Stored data
+-------+
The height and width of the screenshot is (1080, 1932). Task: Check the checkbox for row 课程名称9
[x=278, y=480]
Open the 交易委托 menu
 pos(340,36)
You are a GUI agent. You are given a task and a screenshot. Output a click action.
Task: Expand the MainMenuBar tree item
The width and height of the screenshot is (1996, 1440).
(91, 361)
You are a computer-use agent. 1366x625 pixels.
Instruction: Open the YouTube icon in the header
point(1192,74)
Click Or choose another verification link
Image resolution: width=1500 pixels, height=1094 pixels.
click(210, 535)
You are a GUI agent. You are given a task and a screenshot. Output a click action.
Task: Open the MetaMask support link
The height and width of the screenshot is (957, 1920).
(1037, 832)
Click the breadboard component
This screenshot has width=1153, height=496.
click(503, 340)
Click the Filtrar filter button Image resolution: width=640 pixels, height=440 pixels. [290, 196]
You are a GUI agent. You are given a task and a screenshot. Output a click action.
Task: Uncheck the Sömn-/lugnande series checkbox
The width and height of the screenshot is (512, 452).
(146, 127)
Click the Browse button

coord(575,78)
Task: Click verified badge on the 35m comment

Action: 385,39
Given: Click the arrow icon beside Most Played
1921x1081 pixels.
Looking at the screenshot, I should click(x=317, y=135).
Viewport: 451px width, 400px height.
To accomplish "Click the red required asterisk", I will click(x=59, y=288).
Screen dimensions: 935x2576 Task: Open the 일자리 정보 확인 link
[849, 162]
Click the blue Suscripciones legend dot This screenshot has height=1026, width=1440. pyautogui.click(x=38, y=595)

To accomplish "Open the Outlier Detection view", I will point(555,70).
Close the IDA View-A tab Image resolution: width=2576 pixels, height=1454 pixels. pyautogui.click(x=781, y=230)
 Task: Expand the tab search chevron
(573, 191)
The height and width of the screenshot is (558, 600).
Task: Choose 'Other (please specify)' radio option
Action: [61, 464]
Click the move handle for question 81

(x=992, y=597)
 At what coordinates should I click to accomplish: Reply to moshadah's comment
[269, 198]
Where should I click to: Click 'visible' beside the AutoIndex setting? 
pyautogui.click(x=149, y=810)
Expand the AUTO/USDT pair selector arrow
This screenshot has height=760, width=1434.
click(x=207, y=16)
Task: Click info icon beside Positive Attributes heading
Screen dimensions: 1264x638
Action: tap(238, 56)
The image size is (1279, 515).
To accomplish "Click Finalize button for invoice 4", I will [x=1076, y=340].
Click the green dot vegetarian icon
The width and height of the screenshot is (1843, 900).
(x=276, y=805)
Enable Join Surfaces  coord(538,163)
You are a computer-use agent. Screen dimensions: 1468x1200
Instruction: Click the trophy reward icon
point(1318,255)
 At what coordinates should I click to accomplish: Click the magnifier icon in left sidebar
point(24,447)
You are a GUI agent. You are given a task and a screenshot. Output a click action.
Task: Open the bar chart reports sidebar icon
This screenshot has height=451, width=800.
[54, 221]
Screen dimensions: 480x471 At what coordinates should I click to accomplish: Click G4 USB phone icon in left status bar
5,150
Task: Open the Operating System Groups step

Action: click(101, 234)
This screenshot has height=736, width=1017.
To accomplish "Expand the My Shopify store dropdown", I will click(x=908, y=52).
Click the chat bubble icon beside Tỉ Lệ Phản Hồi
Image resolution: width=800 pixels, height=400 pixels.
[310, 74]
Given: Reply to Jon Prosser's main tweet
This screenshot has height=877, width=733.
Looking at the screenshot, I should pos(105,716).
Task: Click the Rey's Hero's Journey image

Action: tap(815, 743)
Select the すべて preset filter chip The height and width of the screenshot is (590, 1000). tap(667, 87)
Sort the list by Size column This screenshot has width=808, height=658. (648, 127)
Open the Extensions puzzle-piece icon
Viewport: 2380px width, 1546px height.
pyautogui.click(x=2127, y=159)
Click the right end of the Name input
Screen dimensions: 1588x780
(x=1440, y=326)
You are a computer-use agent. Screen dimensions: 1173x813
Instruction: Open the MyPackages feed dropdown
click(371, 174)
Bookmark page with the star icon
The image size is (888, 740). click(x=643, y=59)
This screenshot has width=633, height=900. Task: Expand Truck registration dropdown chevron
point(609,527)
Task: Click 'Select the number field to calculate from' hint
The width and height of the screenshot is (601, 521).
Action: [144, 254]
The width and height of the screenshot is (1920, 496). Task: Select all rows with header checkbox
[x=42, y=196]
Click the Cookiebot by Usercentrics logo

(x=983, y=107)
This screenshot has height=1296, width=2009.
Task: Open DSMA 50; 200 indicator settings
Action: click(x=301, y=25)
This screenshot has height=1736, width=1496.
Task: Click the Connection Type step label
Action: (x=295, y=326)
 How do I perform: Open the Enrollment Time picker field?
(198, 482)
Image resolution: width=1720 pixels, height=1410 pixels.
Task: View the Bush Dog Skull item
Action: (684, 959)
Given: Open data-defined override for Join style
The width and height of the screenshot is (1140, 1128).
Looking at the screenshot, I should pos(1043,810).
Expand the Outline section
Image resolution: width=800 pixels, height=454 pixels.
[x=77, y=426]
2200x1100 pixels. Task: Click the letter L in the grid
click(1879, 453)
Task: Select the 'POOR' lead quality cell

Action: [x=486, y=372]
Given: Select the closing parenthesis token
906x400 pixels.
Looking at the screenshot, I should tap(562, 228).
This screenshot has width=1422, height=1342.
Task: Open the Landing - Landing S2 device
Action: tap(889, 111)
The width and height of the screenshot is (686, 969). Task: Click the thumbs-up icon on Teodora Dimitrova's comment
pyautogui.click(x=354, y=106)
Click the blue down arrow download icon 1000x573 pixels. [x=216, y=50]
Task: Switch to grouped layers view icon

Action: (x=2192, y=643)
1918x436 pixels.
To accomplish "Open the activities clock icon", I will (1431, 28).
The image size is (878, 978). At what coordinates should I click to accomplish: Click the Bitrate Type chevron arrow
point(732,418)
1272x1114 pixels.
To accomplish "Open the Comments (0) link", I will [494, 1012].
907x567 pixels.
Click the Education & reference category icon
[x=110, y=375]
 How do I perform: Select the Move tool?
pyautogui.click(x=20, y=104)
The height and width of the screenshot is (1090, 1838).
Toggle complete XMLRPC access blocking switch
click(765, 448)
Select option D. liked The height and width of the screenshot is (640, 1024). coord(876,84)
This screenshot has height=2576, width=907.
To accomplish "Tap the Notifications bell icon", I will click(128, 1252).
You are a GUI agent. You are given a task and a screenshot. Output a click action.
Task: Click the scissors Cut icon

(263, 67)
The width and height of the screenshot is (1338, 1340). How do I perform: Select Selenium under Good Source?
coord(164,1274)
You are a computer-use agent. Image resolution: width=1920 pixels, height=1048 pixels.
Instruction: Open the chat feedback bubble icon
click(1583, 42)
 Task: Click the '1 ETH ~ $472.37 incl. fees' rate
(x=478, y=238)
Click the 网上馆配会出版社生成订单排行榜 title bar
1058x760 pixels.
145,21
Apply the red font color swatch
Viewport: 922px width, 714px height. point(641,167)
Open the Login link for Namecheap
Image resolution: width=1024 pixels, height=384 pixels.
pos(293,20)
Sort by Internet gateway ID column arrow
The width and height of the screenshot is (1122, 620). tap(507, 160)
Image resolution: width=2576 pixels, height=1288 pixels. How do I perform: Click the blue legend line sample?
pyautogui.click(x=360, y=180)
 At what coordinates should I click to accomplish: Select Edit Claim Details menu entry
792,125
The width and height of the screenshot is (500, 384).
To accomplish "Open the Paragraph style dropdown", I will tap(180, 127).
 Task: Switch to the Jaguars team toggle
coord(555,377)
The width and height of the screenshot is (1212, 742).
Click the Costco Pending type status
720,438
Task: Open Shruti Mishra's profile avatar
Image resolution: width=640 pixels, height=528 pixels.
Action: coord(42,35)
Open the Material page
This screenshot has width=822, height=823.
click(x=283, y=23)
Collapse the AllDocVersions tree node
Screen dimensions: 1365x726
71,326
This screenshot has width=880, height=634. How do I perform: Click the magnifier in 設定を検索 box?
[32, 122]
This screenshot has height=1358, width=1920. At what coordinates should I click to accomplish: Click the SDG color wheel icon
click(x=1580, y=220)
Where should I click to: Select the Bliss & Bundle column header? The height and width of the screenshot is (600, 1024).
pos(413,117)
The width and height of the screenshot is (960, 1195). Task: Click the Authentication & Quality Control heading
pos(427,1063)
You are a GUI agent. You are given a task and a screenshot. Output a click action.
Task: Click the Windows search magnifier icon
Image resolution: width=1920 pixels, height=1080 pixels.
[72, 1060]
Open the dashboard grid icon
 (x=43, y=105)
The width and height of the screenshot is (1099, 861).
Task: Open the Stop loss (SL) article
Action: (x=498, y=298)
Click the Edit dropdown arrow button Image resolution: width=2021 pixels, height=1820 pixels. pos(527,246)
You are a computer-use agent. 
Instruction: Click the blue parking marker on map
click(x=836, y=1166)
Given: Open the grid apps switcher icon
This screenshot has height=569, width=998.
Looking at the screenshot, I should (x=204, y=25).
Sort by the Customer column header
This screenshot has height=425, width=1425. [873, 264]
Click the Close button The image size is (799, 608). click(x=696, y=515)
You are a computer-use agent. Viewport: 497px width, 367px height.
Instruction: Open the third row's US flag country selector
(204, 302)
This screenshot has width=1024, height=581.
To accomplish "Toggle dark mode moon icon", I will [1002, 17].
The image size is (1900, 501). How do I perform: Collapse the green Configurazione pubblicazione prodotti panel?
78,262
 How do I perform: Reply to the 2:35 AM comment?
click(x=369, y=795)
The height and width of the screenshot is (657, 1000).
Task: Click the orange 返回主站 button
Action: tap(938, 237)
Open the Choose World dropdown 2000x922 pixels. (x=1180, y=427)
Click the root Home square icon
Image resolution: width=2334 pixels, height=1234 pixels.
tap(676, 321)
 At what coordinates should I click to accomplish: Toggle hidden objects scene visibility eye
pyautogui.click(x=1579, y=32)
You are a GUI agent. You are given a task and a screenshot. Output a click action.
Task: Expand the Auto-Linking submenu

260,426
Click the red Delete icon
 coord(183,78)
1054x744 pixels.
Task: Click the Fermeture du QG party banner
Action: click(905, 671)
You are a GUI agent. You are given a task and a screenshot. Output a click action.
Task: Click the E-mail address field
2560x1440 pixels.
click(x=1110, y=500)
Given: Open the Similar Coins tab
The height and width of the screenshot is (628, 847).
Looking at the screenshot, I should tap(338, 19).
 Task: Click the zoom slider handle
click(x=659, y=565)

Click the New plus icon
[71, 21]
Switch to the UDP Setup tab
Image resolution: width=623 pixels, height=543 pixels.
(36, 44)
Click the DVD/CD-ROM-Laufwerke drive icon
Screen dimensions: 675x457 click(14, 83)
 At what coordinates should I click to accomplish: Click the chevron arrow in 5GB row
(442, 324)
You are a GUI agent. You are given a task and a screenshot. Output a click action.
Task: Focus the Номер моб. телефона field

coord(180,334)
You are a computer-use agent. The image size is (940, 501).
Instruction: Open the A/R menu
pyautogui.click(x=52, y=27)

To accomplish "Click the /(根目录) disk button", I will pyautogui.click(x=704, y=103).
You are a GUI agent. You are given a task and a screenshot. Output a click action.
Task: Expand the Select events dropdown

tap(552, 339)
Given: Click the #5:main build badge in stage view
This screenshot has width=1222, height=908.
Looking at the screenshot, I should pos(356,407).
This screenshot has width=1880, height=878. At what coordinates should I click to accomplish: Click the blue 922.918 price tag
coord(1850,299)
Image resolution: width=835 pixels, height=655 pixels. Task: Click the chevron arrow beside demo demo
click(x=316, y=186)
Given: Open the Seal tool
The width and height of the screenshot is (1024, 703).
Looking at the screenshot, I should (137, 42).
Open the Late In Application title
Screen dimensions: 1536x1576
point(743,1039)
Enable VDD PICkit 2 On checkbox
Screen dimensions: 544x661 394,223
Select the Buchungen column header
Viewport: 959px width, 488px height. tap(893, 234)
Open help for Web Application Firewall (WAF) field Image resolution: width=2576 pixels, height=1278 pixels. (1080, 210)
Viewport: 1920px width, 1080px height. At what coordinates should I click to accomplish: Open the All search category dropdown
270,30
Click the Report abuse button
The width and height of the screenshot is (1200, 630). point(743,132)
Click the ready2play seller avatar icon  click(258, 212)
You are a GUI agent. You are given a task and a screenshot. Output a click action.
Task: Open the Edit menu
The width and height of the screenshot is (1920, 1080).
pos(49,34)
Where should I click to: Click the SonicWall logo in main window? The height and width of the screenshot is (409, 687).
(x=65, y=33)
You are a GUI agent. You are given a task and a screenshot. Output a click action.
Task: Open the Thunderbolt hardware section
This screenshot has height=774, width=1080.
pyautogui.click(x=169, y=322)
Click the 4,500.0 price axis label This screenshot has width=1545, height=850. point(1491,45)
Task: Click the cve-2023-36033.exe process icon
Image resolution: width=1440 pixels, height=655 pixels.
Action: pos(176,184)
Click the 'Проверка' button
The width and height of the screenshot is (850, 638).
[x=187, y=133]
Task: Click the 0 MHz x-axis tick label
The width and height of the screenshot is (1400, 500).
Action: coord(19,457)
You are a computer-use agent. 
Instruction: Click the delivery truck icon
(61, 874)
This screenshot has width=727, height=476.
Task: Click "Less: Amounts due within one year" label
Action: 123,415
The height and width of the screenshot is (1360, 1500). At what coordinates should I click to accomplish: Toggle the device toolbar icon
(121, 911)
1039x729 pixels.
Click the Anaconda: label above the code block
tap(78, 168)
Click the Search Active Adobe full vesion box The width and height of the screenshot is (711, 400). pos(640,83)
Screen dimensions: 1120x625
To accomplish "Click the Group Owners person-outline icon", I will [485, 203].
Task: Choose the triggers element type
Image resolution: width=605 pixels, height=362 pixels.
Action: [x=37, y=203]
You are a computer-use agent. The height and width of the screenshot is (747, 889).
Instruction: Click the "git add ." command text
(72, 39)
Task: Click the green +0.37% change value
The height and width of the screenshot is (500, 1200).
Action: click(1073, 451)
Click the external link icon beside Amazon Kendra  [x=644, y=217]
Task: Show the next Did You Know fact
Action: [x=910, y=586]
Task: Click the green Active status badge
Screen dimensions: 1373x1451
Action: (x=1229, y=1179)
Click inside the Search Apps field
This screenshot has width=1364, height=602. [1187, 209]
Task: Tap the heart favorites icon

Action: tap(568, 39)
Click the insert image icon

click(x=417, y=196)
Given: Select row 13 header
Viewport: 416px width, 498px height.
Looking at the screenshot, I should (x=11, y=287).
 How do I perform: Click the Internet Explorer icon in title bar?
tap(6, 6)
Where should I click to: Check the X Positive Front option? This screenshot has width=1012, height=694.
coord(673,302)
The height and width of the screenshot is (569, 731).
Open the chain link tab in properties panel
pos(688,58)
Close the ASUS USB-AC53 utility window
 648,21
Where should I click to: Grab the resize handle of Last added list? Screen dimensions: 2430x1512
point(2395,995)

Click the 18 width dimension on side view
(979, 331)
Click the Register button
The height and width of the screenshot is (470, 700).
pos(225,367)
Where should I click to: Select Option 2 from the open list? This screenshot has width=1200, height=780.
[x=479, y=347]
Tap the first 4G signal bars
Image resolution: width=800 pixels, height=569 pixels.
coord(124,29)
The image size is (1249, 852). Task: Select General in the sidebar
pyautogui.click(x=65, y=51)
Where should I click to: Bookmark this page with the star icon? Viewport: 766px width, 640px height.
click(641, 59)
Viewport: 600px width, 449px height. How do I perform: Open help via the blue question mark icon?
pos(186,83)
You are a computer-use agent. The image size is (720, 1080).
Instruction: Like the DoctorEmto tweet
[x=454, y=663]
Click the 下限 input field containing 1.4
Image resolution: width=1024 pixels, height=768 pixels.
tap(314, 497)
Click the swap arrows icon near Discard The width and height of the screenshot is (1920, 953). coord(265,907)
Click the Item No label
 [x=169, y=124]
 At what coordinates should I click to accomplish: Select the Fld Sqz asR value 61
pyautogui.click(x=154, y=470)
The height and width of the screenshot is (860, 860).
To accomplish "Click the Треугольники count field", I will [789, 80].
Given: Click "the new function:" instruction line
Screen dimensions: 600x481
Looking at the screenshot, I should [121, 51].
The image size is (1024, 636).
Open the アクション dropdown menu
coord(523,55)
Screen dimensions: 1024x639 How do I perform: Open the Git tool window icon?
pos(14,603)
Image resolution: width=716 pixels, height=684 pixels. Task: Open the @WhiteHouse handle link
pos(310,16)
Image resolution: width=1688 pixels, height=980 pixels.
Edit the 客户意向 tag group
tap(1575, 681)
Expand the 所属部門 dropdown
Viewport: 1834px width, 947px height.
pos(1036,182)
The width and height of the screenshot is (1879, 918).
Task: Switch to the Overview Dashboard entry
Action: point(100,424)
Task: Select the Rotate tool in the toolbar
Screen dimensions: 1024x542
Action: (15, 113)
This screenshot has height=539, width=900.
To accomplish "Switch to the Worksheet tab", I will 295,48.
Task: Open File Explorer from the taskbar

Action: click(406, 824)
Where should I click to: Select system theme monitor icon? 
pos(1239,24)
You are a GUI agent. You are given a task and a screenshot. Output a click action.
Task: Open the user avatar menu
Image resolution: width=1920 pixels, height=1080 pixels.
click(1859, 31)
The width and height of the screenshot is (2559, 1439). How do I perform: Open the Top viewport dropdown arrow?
+-------+
### CHALLENGE
Show each line from the records that contains the word "legend".

### RESPONSE TO THIS EXERCISE
Click the blue Suscripciones legend dot This screenshot has height=1026, width=1440. pyautogui.click(x=38, y=595)
Image resolution: width=2576 pixels, height=1288 pixels. How do I perform: Click the blue legend line sample?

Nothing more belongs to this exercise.